Funds and speculators on US futures markets increased their bearish bets against the Brazilian real for the seventh week in a row, data showed on Friday, the same day the currency registered its biggest weekly fall since November.

A $2-billion intervention in the currency swaps market from Brazil's central bank helped pull the real up from a fresh record low, but it still ended the week down 3.4% as traders moved to price in a cut in interest rates later this month.

That brought the central bank's sales of currency swaps contracts in recent weeks to $9.5 billion, a concerted effort to slow or reverse the real's decline which accelerated amid a rapidly deteriorating economic outlook.

The latest Commodity Futures Trading Commission data on Friday showed that funds and speculators on US futures markets are now holding their largest net short real position this year. To go short a financial asset is to effectively bet that it will decline in value.

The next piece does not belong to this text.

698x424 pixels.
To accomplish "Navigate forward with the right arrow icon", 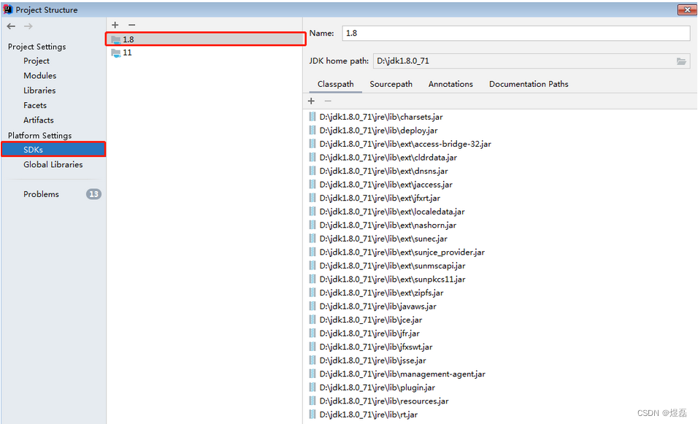I will click(28, 26).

Funds' net short position as of March 3 grew to 42,858 contracts from 36,987 contracts the week before, CFTC data showed. That is the seventh week in a row of rising net short positions, which are now near last December's record 51,274.

But those figures were for the week to Tuesday, when the real traded as strong as 4.45 per dollar before sliding to as weak as 4.67 per dollar on Friday. Traders said a rate cut at the central bank's next policy meeting on March 17-18 is all but guaranteed.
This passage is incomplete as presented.